They say you can’t go home again, but a partnership between Santa Barbara Unified, the PEAC Foundation, and UCSB Gevirtz School of Education is helping graduates return to the District to teach.
The cost of college can be a barrier for many people to get the credentials needed to become a teacher, but a PEAC and UCSB Gevirtz Community Fellowship is helping SB Unified graduates get that education.
For McKinley first-grade teacher Jessica Zamora Sanchez, the fellowship led her to find a career she hadn’t expected.
“I didn’t think I could have achieved my dream of becoming a teacher had it not been for the Fellowship. So when I received the opportunity to attend grad school on a full scholarship, it removed the financial barriers that hindered me from pursuing a teaching career”, said Zamora.
Zamora is one of three teachers at McKinley who went through Santa Barbara Unified schools before returning to teach, thanks to the PEAC and UCSB Fellowship.
“Honestly, it feels like coming home. I wasn’t as nervous as I thought I would be,” said sixth-grade McKinley teacher Adriana Trujillo. She returned to the school after attending it for eight years as a student.
“It’s amazing. My students were shocked and surprised that I came back and that where they’re growing up is where I grew up. They are always constantly asking for pictures of me and my time here [at McKinley],” said Trujillo.
For McKinley third-grade teacher Haidee Jimenez, her experiences of growing up in Santa Barbara help inspire their students by making them feel seen and heard.

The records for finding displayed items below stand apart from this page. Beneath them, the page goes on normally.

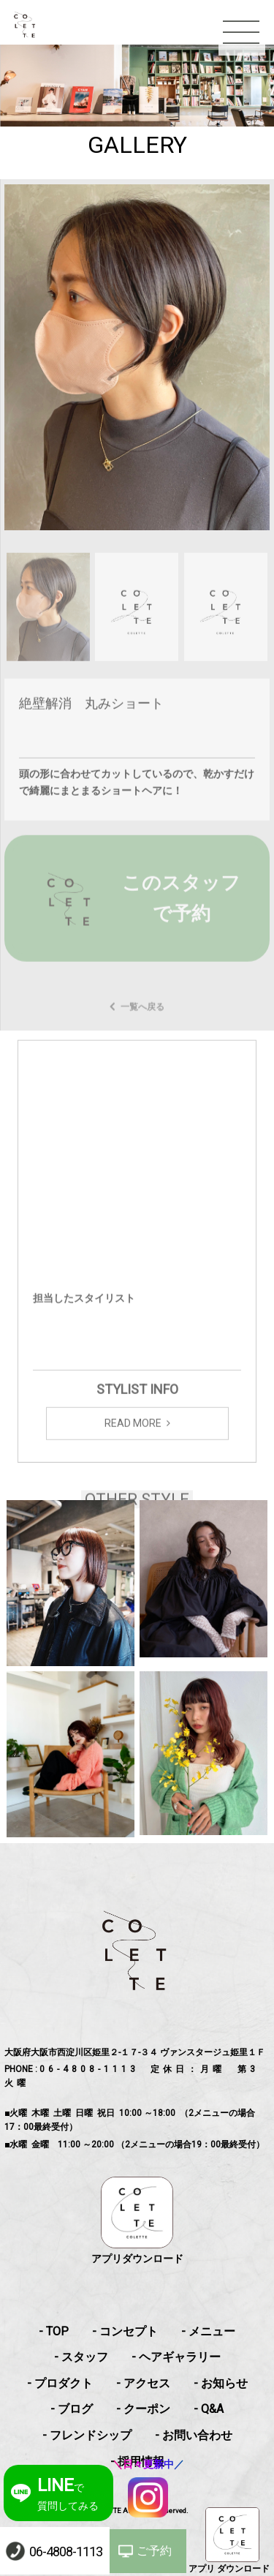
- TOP (54, 2331)
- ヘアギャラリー (176, 2357)
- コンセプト (125, 2331)
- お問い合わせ (193, 2435)
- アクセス (143, 2383)
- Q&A (209, 2409)
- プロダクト (60, 2383)
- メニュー (208, 2331)
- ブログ (71, 2409)
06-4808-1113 (65, 2551)
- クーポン (143, 2409)
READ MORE (132, 1436)
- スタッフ (81, 2357)
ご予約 (154, 2551)
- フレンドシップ (87, 2435)
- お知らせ (221, 2383)
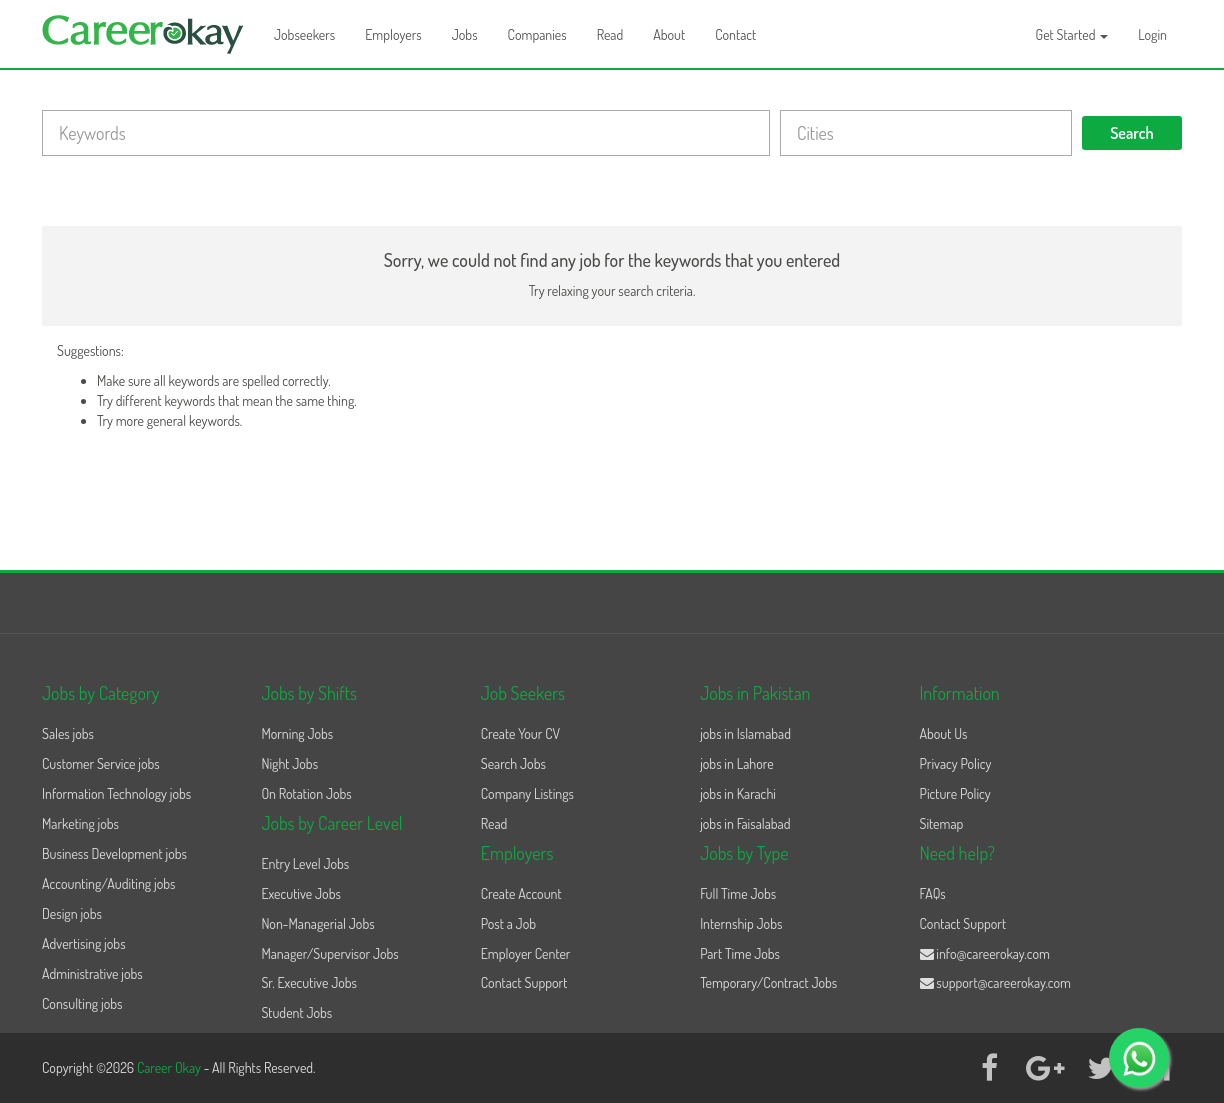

“I try to share my experiences to let them know that I am more than their teacher. We have stuff in common,” said Jimenez.
Principal Daisy Estrada Ochoa also went through Santa Barbara Unified before returning after college as an educator. She said there’s a significant value in being able to hire employees who went through district schools.
“Santa Barbara is such a beautiful community, but it’s also very relational. We’re all connected, so having staff from the community is so important. They understand and empathize with many of our families,” said Estrada Ochoa.
Santa Barbara Unified’s PEAC program is a network of support for primarily first-generation college-bound students and in its 13th year of service.
“The PEAC Education Fellowship is an extension of the PEAC program to provide career pathways for local youth,” said PEAC Coordinator Albert Martinez.
It also provides after-school tutoring for all of the District’s four Junior Highs and three primary High School campuses.
“Removing barriers to becoming a teacher will greatly benefit the Santa Barbara community. It creates opportunities for students to enter the field who might not have had the opportunity otherwise. I am so proud of these teachers who returned to serve our community and look forward to seeing how we can support future graduates as well,” said Dr. Hilda Maldonado, Superintendent.
There have been 10 PEAC Fellows so far, and three are currently attending UCSB’s Teacher Education Program.
“Growing our own talent and creating seamless pathways to the workforce in Santa Barbara is a long-term investment in our community,” said PEAC Foundation Founder Dr. Patricia Madrigal.
The PEAC Career Fellowships are available to graduates of the SBUnified PEAC Program.